訪問者を確認するため、モーが眼鏡をかける。途端に撃たれ、眼鏡のレンズが割れて血が流れ出る。このシ-ンの仕掛けについて寛美は、「眼鏡に電気が通ってたと思うんですわ」と主張する。

「『ゴッドファーザー』、ごらんになったのですか?」
と、ぼくが訊きかえした。 (こんなに忙しいのに)という言葉が略されていた。
「いや、観とらんのです」
「じゃ、どうして……」
「みんなが、その場面をフシギやいうとるんで、考えたんですわ。どう考えても、ほかに方法あらへん」

小林が寛美の楽屋を訪れた日付は、12月20日。『ゴッドファーザー』が日本で公開されたのは、同じ年の7月15日である。映画がロングランであったことと、数ヵ月の猶予がありながら一度も舞台を抜けられない、当時の寛美の忙殺ぶりとがわかる。

世間とは隔絶しながら、世間と些細な会話でつながりを持ちたい寛美の孤独を小林は感じたという。その些細なとば口が『ゴッドファーザー』なのだから、いかに話題作となっていたかもわかる。

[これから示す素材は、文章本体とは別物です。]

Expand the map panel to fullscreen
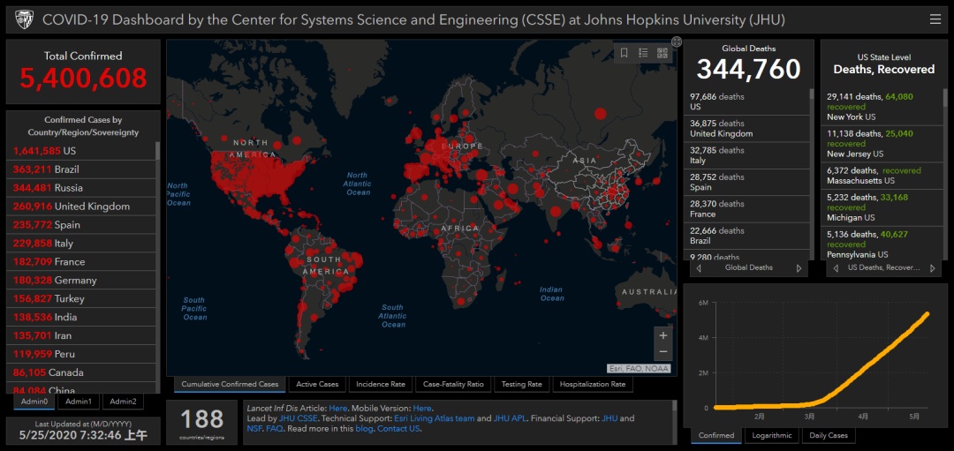The image size is (954, 451). 677,41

もう一つわかるのは、劇団員数名が知恵を寄せ合っても解けない、このシーンの仕掛けの巧妙さである。 寛美に伝えられないのは残念だが、実は電気を使ったものではない。

このシーンは、ワンカットで撮られていない。ソフト帽の男がマッサージ部屋に入ってくるとき、モーが取り上げるのは普通の眼鏡である。次にアップになったときには、特殊な眼鏡に替えられている。

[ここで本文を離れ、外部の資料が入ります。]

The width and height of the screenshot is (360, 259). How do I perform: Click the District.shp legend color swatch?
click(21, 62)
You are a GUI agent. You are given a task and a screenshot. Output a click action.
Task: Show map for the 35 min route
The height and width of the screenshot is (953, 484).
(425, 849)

眼鏡のつるには2本のチューブが隠されている。一方のチューブには極小のプラスチック弾が詰められており、これを圧縮空気で発射させて飴ガラスのレンズに当てる。つまり、レンズを外側からではなく、内側から破砕するのである。直後、もう一方のチューブから血糊が送られ、噴き出す仕組みになっている (ハーラン・リーボ 『ザ・ゴッドファーザー』 ソニー・マガジンズ 参照)。



モー・グリーンのモデルとなった人物は、ラスベガスを大歓楽街に変えたバグジー・シーゲルである。映画とは違って、彼はマッサージ台の上ではなく、愛人宅のソファでくつろいでいたところを狙撃された。 ただ、眼球を吹き飛ばされた点は共通している。